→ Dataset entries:
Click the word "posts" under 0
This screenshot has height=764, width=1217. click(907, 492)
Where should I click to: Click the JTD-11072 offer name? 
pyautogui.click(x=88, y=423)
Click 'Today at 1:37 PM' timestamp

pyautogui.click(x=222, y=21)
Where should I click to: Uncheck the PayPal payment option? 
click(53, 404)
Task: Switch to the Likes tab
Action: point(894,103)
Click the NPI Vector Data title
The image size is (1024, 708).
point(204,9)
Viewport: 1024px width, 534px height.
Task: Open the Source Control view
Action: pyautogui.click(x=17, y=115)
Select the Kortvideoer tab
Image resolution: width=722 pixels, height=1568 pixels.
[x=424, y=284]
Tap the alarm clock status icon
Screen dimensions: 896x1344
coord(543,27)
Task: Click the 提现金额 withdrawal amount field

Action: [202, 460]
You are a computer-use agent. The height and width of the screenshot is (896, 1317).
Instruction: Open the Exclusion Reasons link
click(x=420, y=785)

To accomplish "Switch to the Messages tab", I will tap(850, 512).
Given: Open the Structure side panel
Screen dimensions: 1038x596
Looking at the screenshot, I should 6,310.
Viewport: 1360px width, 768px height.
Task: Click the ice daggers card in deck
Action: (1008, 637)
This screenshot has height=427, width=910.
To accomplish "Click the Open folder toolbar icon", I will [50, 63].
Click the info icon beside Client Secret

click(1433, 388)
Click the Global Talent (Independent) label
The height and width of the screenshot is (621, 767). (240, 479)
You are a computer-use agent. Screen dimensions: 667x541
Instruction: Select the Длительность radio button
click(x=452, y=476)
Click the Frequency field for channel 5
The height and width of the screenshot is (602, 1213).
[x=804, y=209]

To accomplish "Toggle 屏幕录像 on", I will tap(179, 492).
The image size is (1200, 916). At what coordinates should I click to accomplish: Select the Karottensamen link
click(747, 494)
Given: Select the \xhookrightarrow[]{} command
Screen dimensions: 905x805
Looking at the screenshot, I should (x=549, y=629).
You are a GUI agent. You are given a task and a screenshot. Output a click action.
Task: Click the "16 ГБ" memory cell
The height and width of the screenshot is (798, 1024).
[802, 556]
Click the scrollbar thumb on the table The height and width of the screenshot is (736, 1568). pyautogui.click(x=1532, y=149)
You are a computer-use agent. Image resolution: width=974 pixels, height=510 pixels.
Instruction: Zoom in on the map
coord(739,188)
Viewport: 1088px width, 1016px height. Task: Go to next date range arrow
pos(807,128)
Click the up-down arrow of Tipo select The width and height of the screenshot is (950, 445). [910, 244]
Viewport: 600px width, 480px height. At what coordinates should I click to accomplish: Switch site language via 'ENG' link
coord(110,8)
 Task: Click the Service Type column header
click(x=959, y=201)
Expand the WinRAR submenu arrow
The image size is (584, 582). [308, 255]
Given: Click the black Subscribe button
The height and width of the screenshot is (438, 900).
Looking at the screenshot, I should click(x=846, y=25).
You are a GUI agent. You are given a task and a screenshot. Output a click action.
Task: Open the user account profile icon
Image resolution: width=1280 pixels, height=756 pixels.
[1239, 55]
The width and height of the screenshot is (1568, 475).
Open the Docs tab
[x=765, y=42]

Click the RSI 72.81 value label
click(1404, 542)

→ DIRECTIONS: Considering only the data above, return the lines in which "computer" occurs.

→ WRITTEN ANSWER:
You are a computer-use agent. The height and width of the screenshot is (896, 1317).
You are a computer-use agent. Screen dimensions: 667x541
You are a computer-use agent. Image resolution: width=974 pixels, height=510 pixels.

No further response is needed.